The opening of Nevada’s first medical marijuana dispensaries suffered another setback Wednesday — though perhaps a short one — when a state committee delayed adoption of pesticide rules.
At one point, the first dispensaries were expected to open in January. One shop in the Las Vegas area, Euphoria Wellness, held a ribbon-cutting Tuesday. Some testing labs are also ready to open.
But no dispensaries can sell marijuana to patients until it’s tested. And no labs can test the crop until the Independent Laboratory Advisory Committee makes recommendations on what standards to use.
The delays are frustrating people in the industry, along with marijuana card holders.
“The patient loses here, that’s the problem,” Todd Denkin, CEO of DigiPath Labs in Las Vegas, said after Wednesday’s public meeting of the lab committee.
Committee members said they need a legal ruling from the state attorney general before they can decide on pesticide standards.
Chairman Ed Alexander pointed to a regulation that says marijuana must meet “the most stringent acceptable standard for an approved pesticide chemical residue in any food item.” Read literally, Alexander said, that means marijuana could have no more pesticide residue than meat or milk, which should have almost none because they’re not exposed to pesticides directly.
Committee members said marijuana should be judged more like crops that are treated with pesticides, such as berries or lettuce, but they’re not sure if that would be legal.
Alexander said the committee is “very, very close” to recommending rules. State staffers promised to seek a legal ruling quickly on how the “most stringent” standard must be applied.

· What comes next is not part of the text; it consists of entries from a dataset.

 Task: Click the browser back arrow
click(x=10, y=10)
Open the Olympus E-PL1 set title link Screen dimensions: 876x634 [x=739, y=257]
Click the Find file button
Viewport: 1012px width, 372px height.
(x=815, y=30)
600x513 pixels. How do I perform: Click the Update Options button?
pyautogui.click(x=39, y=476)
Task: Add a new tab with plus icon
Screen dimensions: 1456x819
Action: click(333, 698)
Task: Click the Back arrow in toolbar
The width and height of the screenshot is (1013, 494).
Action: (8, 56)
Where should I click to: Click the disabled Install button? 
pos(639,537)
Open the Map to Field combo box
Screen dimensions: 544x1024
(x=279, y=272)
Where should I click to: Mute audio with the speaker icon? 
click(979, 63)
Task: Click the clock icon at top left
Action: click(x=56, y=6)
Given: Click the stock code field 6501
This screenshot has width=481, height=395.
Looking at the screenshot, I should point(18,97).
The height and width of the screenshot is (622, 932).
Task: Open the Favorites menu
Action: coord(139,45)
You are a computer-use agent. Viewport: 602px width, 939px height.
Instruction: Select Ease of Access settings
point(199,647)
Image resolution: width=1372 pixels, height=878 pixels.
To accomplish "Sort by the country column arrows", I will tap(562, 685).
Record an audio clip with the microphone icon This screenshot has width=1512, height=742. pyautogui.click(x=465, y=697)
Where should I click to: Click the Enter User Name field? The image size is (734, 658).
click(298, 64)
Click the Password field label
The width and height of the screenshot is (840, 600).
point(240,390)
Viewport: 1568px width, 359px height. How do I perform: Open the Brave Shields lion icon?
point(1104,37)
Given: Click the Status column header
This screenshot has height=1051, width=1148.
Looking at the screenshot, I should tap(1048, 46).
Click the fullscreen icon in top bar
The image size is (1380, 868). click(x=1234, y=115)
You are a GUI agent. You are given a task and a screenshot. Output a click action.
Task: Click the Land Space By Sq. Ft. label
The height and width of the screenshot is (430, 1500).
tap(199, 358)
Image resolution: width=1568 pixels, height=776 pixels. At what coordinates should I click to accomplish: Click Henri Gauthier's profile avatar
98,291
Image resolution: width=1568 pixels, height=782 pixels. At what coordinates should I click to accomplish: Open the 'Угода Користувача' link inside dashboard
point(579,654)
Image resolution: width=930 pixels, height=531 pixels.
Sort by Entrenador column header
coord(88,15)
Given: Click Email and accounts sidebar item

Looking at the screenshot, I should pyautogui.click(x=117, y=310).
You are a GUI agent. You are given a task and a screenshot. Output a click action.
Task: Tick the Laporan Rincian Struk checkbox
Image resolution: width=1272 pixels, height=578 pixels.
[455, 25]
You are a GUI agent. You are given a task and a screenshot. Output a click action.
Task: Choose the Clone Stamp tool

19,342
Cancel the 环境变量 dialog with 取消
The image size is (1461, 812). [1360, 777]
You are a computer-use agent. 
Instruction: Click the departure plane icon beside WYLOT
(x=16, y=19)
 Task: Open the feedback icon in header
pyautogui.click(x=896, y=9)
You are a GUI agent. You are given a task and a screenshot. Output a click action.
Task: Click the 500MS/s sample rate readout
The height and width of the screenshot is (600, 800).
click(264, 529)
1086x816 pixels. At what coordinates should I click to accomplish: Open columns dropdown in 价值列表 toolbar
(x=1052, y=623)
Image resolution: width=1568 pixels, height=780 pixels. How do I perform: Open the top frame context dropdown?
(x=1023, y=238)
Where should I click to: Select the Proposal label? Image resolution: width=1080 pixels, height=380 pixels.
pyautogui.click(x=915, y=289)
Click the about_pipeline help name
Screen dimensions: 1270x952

The lab committee is expected to have another meeting in about two weeks. It meets via video, with some members in Las Vegas and some, including the chairman, in Carson City.
Once they open, labs will test a sample from each 5-pound batch of marijuana for levels of cannabinoids, heavy metals and pesticide residue, among other things. The committee approved heavy metals standards Wednesday.
Alexander said the committee wants to help the state create rules that protect patients and also don’t burden the industry.
Though the delays are frustrating, Denkin said he hopes Nevada ends up with better standards than other states. He pointed out that Nevada already manages to regulate prostitution and gambling.